I tell you one place in the UK where the maps would look like Detroit: Belfast. (If the dots were green for Catholic and orange for Protestant, that is.) Very, very clear delineations in that city, even before they started putting the Peace Walls up.

One other weakness in the data. I live over the hills, about 20 miles east of Jacob. If you look at the map, it's pretty much all white, with a scattering of Hispanic (many of whom are families which were here before California was). But blacks and Asians are essentially invisible . . . until you walk down the street. The reason, as far as I can determine, is too much integration.
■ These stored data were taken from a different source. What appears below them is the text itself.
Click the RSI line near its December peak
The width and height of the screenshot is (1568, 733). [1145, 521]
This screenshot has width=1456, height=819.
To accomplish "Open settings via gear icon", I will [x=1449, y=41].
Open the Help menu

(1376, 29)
Both groups are so integrated that you easily end up not having a significant number (i.e over 25, or at least enough sets of 25 to give a set of dots that are visible) in any given census track.

I went through more or Eric's photos & it found Anchorage to be quite interesting (see link) - they have a fairly good mixture of grey & red dots for a section of their city (grey is none of the other 4 so must mean Eskimo).

Additionally, I chatted with a Kurdish fellow that i work with & he stated that he put down "white" for race on the census.

http://www.flickr.com/photos/walkingsf/5010397761/

"Frex, the first interracial kiss on TV in the US was in Star Trek in 1967, (though the episode was not broadcast in many places in the South)"

I'm afraid you're misinformed as regards your parenthetical comment, LJ. That's a myth.

Not only did no station not broadcast it (and, really, how would they know what would happen in an episode they hadn't broadcast yet, anyway?), but there's no record of NBC ever receiving more than a single letter of complaint.

And if we really want to mythbust, it also wasn't the first "interracial" kiss on tv, anyway:

[...] This is often cited as the first interracial kiss depicted on a scripted television series,[2][1] but took place after Sammy Davis, Jr. had briefly kissed Nancy Sinatra on the variety program Movin' With Nancy in December 1967.[3]
Please forgive me stepping in when the conversation turns to truly earth-shaking points of fact.

Also, "Plato's Stepchildren," the Star Trek episode in question was first broadcast November 22, 1968, not in 1967.